1 Kings 17:13-14 Elijah said to her, “Don’t be afraid. Go home and do as you have said. But first make a small loaf of bread for me from what you have and bring it to me, and then make something for yourself and your son. 14 For this is what the Lord, the God of Israel, says: ‘The jar of flour will not be used up and the jug of oil will not run dry until the day the Lord sends rain on the land.’”

I have read that James and John immediately followed Jesus because the most religious Jews lived in Galilee & that in the sea trade routes they had more knowledge as to who he was & that it was considered an honor to be chosen by a Rabbi.

But what of Zarephath? It was a Phoenician town that worshiped the Baal’s. Could a simple widow know who Elijah was, let alone believe in the God of Israel and his promises? And if she knew who he was, how did she know?

  • I added to my answer a comment on what the word translated commanded means here because this also seems key to your question.
    – Perry Webb
    Commented May 11 at 11:21

2 Answers 2


Short Answer: The Bible does not provide explicit details about whether the widow of Zarephath knew who Elijah was before their encounter. However, I believe there are a few hints in the test:

Hint #1: 1 Kings 17:8-9.

Then the word of the Lord came to him, saying, 9 “Arise, go to Zarephath, which belongs to Sidon, and dwell there. See, I have commanded a widow there to provide for you.

Here, God commands Elijah to go to Zarephath, where a widow would provide for him. This implies that God had revealed to the widow in some way that a man of God was coming.

Hint #2: 1 Kings 17:24

Then the woman said to Elijah, “Now by this I know that you are a man of God, and that the word of the Lord in your mouth is the truth.”

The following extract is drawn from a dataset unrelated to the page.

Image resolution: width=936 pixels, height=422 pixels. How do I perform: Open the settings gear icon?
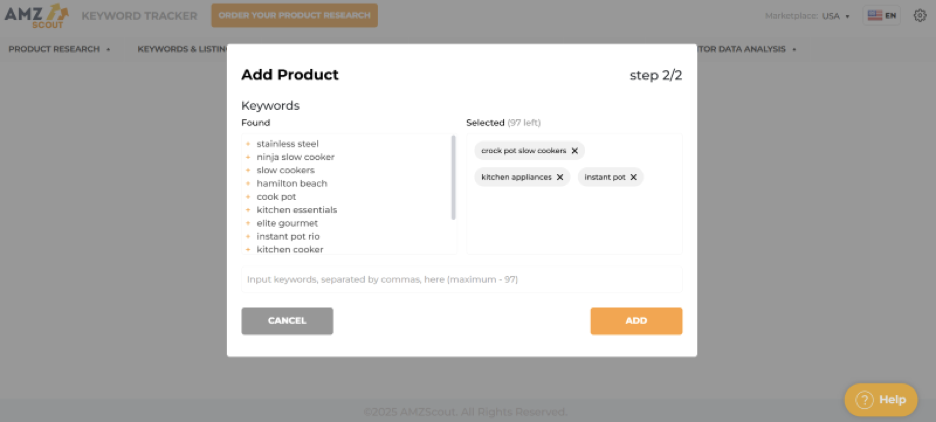(920, 16)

It was only after witnessing the miracles performed by Elijah, such as the unending supply of flour and oil and the resurrection of her son, that the widow acknowledges Elijah as a true prophet of the Lord. This would at least suggest that her understanding of Elijah’s identity and authority grew over time through her experiences with him. This means that she either did not have full understanding of Elijah's identity prior to this or that she did not fully believe it prior.

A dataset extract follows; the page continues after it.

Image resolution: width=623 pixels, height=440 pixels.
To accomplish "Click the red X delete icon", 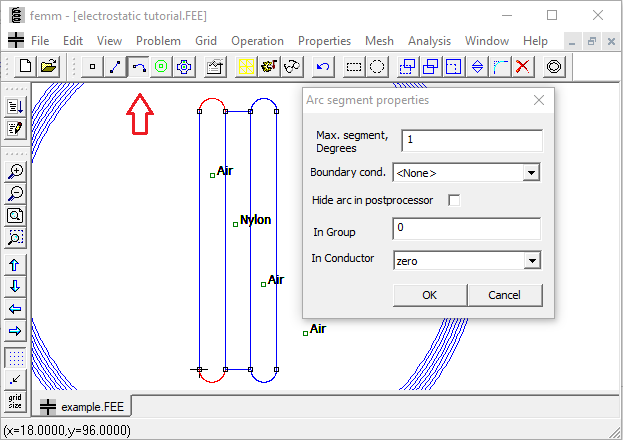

Hint #3: 1 Kings 17:11-15.

And as she was going to get it, he called to her and said, “Please bring me a morsel of bread in your hand.”

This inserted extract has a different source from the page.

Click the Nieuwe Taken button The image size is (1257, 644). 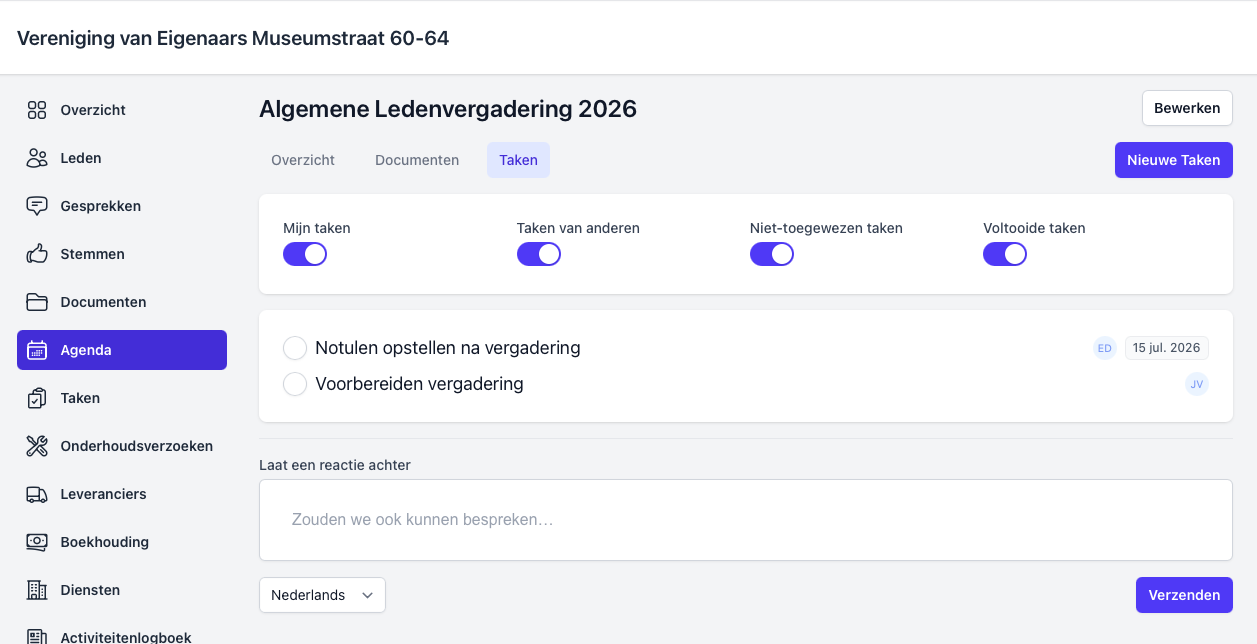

12 So she said, “As the Lord your God lives, I do not have bread, only a handful of flour in a bin, and a little oil in a [a]jar; and see, I am gathering a couple of sticks that I may go in and prepare it for myself and my son, that we may eat it, and die.”

13 And Elijah said to her, “Do not fear; go and do as you have said, but make me a small cake from it first, and bring it to me; and afterward make some for yourself and your son. 14 For thus says the Lord God of Israel: ‘The bin of flour shall not be used up, nor shall the jar of oil run dry, until the day the Lord sends rain on the earth.’ ”

15 So she went away and did according to the word of Elijah; and she and he and her household ate for many days.

The widow was willing to use her last bit of flour and oil to make bread for Elijah, as he instructed. This perhaps indicates a level of faith and obedience or if not that then at least self-sacrifice. Now, whether this could have been faith in Elijah himself or in the God of Israel we don't know.

Context: Zarephath was a Phoenician town, and the people there, including the widow, likely worshipped Baal. However, I would like to note that the Bible contains several instances of individuals from different cultural and/or religious backgrounds recognizing and believing in the God of Israel after encountering His prophets or witnessing His power. This is to say that she didn't necessarily need to know Elijah.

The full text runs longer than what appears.